Heathcote Catholic church: the early days

The new church: Mary Help of Christians replaced the older St Mary's building in 1917. Photo: BARBARA SUNGAILA
THE Heathcote region’s first Catholic priest was Father Patrick Birch who arrived in the late 1850s.
He was based at South Heathcote where there was a large weatherboard chapel and cottage, with the former also being used as a school.
This chapel was destroyed in a violent storm in December 1862 and although it was temporarily re-erected, plans were made to build a new Catholic church on corner of Ebden and Pohlman streets.
Kilmore architect John Fleury was commissioned to design a brick building that would be known as St Mary’s.
The foundation stone was laid in March 1864 and the McIvor Times noted that “a parchment scroll of Latin, on matters relating to the church, together with the Argus, McIvor Times, McIvor News, the Victorian, and the coins of the realm, from a sovereign down to a farthing, were deposited in the cavity, and the stone was laid with the usual ceremony.
“After laying the stone his Lordship Bishop Goold, put five sovereigns on the stone and Father Branagan added the same amount.
“The example was followed by others, until £22 was deposited there to the credit of the building fund.”
The new church was consecrated in October 1865, and in 1894 it was joined by an ornate presbytery which was demolished in the late 1970s.
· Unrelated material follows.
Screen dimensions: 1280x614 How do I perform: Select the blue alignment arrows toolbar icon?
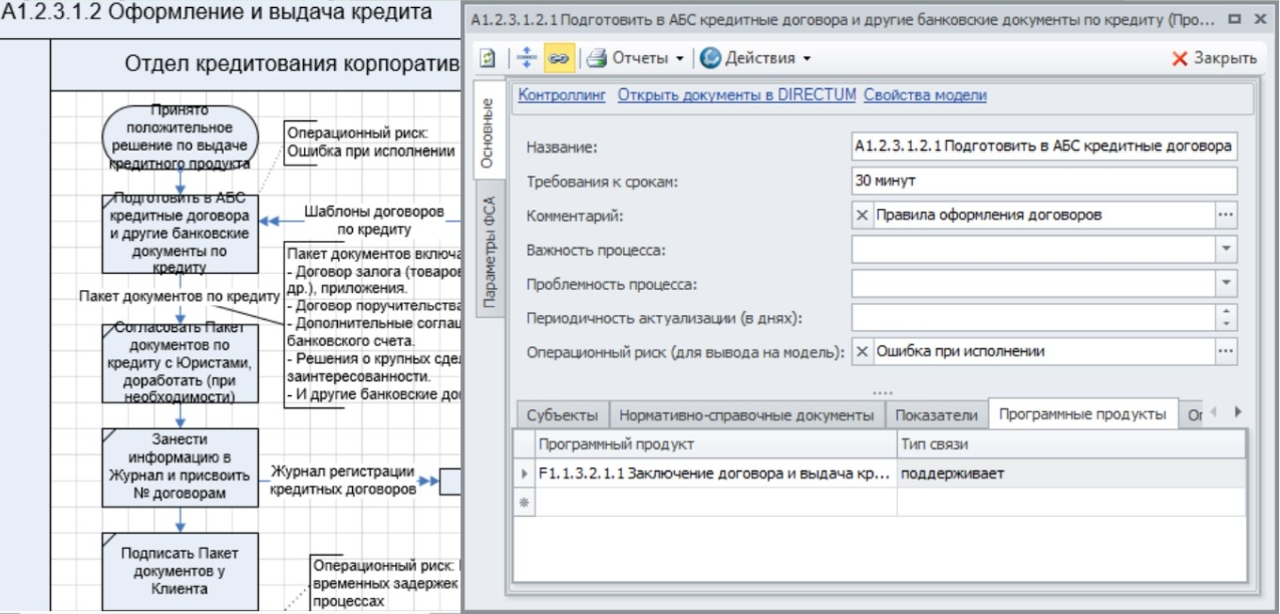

By June 1865, the priest was Father Neville and he led Sunday services in Heathcote on a fortnightly basis, while travelling to surrounding areas on the alternate weeks.
Over the following years there was a number of priests, some incumbent and others temporary.
Father Kearns was there for the first half of the 1890s and he was succeed by Father Denis O’Dee in 1897.
Father O’Dee was parish priest at Heathcote for almost 40 years and his name is now remembered in the O’Dee centre at Holy Rosary Primary School.

Heathcote gained a branch of the Hibernian Australasian Catholic Benefit Society in 1894.
This was a church-based support network founded by Irish immigrants in 1868.
While the McIvor Times featured a lengthy account of its opening, the society largely disappeared from the paper’s pages other than in notices of meeting.
In 1910 a new Sacred Heart School was built on the south Heathcote site.
This would eventually combine with the new Holy Rosary Primary School in 1959, opposite the church and next to the Presentation Convent constructed in 1925.
The convent building now houses the school’s O’Dee centre.
By the First World War, it was clear that St Mary’s church did not meet the needs of its congregation.
In 1917 the old church was demolished and work began on Mary, Help of Christians, which stands to this day.
Its construction was mentioned in the McIvor Times in an account of a St Patricks Day sports meeting at the showgrounds.
This competition was in aid of the church building fund, but the amount raised was not stated.
The church itself was completed before the end of the year and consecrated on 13 December.
However there is no mention of this ceremony in the McIvor Times.
At the time its pages were filled with news from the battlefields and many column inches were devoted to the second conscription referendum.
But this omission is still surprising given the central role played by the church in the lives of so many district residents.
According to census figures, the number of Roman Catholics in Heathcote over the latter part of the nineteenth century stayed fairly steady at about 20 per cent of the total population.